● **DOCUMENT TEXT**
NAS completely froze overnight

Hi! I'm running immich on my DS918+ with 8GB RAM and tonight the entire system completely froze around 5AM and I had to hard restart it. I already had a crash like this when I started using immich, and then I limited all jobs to only run 1 parallel, and restricted the CPU cores each container can use a bit to not hammer the CPU as much. The RAM usage is around 35% usually. unfortunately the NAS did not manage to save any RAM usage charts for this night (probably due to the crash/hang..) the only pointer I have to why this could maybe happen is the immich_server logs: (in next message)
26 Replies
Immich
Immich2w ago
:wave: Hey @Thunder, Thanks for reaching out to us. Please carefully read this message and follow the recommended actions. This will help us be more effective in our support effort and leave more time for building Immich :immich:. References - Container Logs: docker compose logs docs - Container Status: docker ps -a docs - Reverse Proxy: https://immich.app/docs/administration/reverse-proxy - Code Formatting https://support.discord.com/hc/en-us/articles/210298617-Markdown-Text-101-Chat-Formatting-Bold-Italic-Underline#h_01GY0DAKGXDEHE263BCAYEGFJA Checklist I have... 1. :ballot_box_with_check: verified I'm on the latest release(note that mobile app releases may take some time). 2. :blue_square: read applicable release notes. 3. :blue_square: reviewed the FAQs for known issues. 4. :blue_square: reviewed Github for known issues. 5. :ballot_box_with_check: tried accessing Immich via local ip (without a custom reverse proxy). 6. :ballot_box_with_check: uploaded the relevant information (see below). 7. :ballot_box_with_check: tried an incognito window, disabled extensions, cleared mobile app cache, logged out and back in, different browsers, etc. as applicable (an item can be marked as "complete" by reacting with the appropriate number) Information In order to be able to effectively help you, we need you to provide clear information to show what the problem is. The exact details needed vary per case, but here is a list of things to consider: - Your docker-compose.yml and .env files. - Logs from all the containers and their status (see above). - All the troubleshooting steps you've tried so far. - Any recent changes you've made to Immich or your system. - Details about your system (both software/OS and hardware). - Details about your storage (filesystems, type of disks, output of commands like fdisk -l and df -h). - The version of the Immich server, mobile app, and other relevant pieces. - Any other information that you think might be relevant. Please paste files and logs with proper code formatting, and especially avoid blurry screenshots. Without the right information we can't work out what the problem is. Help us help you ;) If this ticket can be closed you can use the /close command, and re-open it later if needed.

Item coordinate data
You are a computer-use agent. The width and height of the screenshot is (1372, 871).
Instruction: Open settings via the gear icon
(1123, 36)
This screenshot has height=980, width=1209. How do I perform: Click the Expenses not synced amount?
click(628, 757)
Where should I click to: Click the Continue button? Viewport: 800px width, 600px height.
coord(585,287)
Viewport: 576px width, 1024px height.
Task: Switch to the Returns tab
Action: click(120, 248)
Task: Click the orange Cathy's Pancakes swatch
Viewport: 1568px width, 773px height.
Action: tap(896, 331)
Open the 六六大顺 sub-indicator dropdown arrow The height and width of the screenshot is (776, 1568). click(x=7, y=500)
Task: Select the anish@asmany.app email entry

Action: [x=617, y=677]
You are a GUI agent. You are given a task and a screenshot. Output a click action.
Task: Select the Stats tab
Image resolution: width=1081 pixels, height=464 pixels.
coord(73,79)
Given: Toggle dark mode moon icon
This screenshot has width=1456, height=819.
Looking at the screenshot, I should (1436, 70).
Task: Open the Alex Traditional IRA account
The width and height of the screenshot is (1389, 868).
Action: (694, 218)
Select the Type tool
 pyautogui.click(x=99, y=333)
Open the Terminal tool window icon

● **PROMPT 1**
From the forum thread about the frozen NAS, set down the passage that starts at the words "NAS completely froze" and ends after the words "(in next message)".
● **PROMPT 2**
Answer these questions using the forum thread about the frozen NAS:
(a) What NAS model is running Immich, and how much RAM does it have?
(b) What is the usual RAM usage on the system?
(c) Which command can be used to close the ticket?
● **PROMPT 3**
Write what comes next in the forum thread about the frozen NAS, picking up after its final sentence.
The records have no connection to the forum thread about the frozen NAS.

● **FINAL ANSWER 1**
NAS completely froze overnight

Hi! I'm running immich on my DS918+ with 8GB RAM and tonight the entire system completely froze around 5AM and I had to hard restart it. I already had a crash like this when I started using immich, and then I limited all jobs to only run 1 parallel, and restricted the CPU cores each container can use a bit to not hammer the CPU as much. The RAM usage is around 35% usually. unfortunately the NAS did not manage to save any RAM usage charts for this night (probably due to the crash/hang..) the only pointer I have to why this could maybe happen is the immich_server logs: (in next message)

● **FINAL ANSWER 2**
(a) A DS918+ with 8GB RAM.
(b) Around 35%.
(c) The /close command.

● **FINAL ANSWER 3**
Thunder
ThunderOP2w ago
logs for immich_server container for that point in time:
...
2025/05/11 10:27:17 stdout Starting microservices worker
2025/05/11 10:27:17 stdout Starting api worker
2025/05/11 10:27:04 stdout Detected CPU Cores: 4
2025/05/11 10:27:04 stdout Initializing Immich v1.132.3
2025/05/11 04:43:35 stderr Killing api process
2025/05/11 04:43:35 stderr microservices worker exited with code 1
2025/05/11 04:41:55 stderr at GetAddrInfoReqWrap.onlookupall [as oncomplete] (node:dns:120:26)
2025/05/11 04:41:55 stderr microservices worker error: Error: getaddrinfo EAI_AGAIN database, stack: Error: getaddrinfo EAI_AGAIN database
2025/05/11 02:01:36 stdout [Nest] 7 - 05/11/2025, 2:01:36 AM  LOG [Microservices:BackupService] Database Backup Success
2025/05/11 02:00:00 stdout [Nest] 7 - 05/11/2025, 2:00:00 AM  LOG [Microservices:BackupService] Database Backup Starting. Database Version: 14
2025/05/11 00:00:05 stderr at async Worker.retryIfFailed (/usr/src/app/node_modules/bullmq/dist/cjs/classes/worker.js:581:24)
2025/05/11 00:00:05 stderr at async Worker.processJob (/usr/src/app/node_modules/bullmq/dist/cjs/classes/worker.js:394:28)
2025/05/11 00:00:05 stderr at async EventRepository.onEvent (/usr/src/app/dist/repositories/event.repository.js:126:13)
2025/05/11 00:00:05 stderr at async JobService.onJobStart (/usr/src/app/dist/services/job.service.js:166:28)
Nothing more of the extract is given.